Steinbeck makes the transformation of his fiction a central part of the novel. The plot, a sort of mundane love story between an eccentric amateur marine biologist and a rough-edged wayfaring young lady helped along by a goofy cast of characters, takes a back seat to process. None of his characters or settings are given much description aside from a couple of chapters titled Hooptedoodle 1 and 2, but Steinbeck succeeds in crafting dialogue that carries a description of the character in the reader's head, which is hard to grasp while you're reading but once you catch that you're using queues from the dialogue to imagine what the character looks like, it's pretty impressive.
It's also interesting Cannery Row takes place prior to World War 2 and Sweet Thursday is after. Himself serving as a wartime correspondent in the UK, for Steinbeck, the nature of writing is forever changed. He doesn't put out another major work of fiction after Sweet Thursday. Steinbeck's main character Doc is non-fiction, academic writer, observing marine creatures and writing about their psychology. While all of the characters in the novel are adrift, it is Doc the writer who is in existential crisis.

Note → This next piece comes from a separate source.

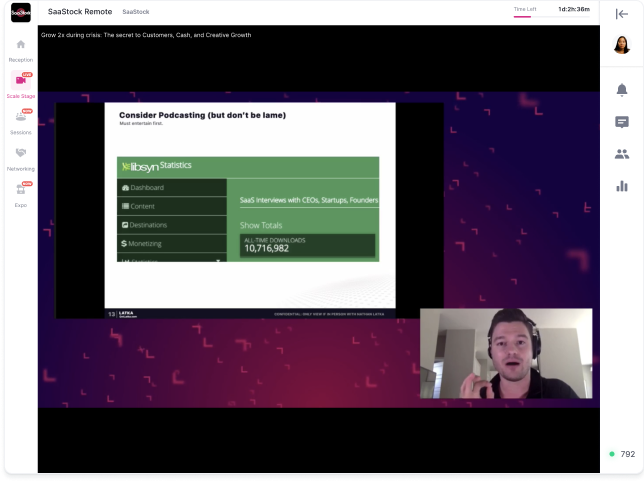644x482 pixels.
Task: Click the session title text above video
Action: click(x=146, y=35)
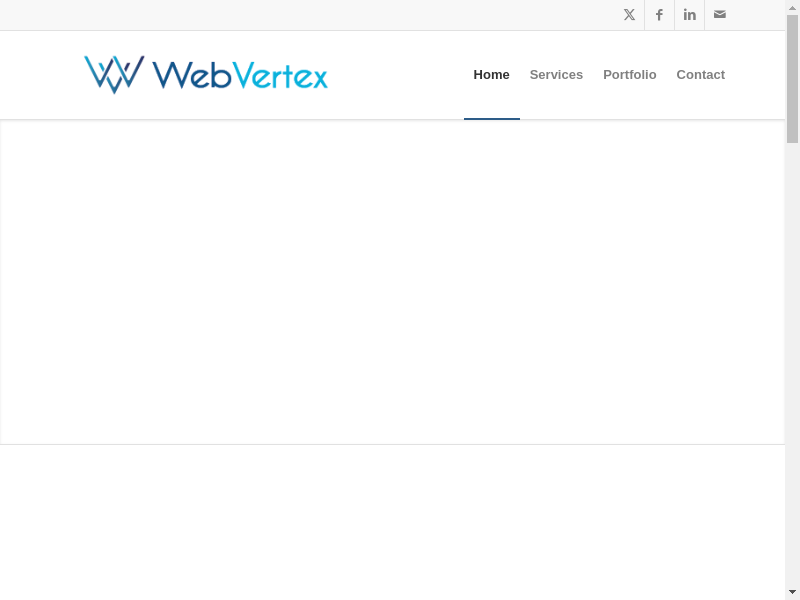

Finding a whole cache of baby octopi Doc sets about the task of documenting their psychological condition under extreme stress. Spoiler alert: the octopi all die, leaving Doc unable to finish his paper and left to engage in the frivolities of the novel's love story. It's not hard to imagine Steinbeck himself struggling with the death of his various subjects and characters, torturing his writing style in uncharacteristic experimentation in form until throwing away the already aimless plot for an equally uncharacteristically uninteresting love story.
If Sweet Thursday is Steinbeck's crack at the postwar novel about adrift and listless characters looking for meaning it's almost as though he's speaking to his fellow writers. Welcoming them to the meaningless world of postwar fiction.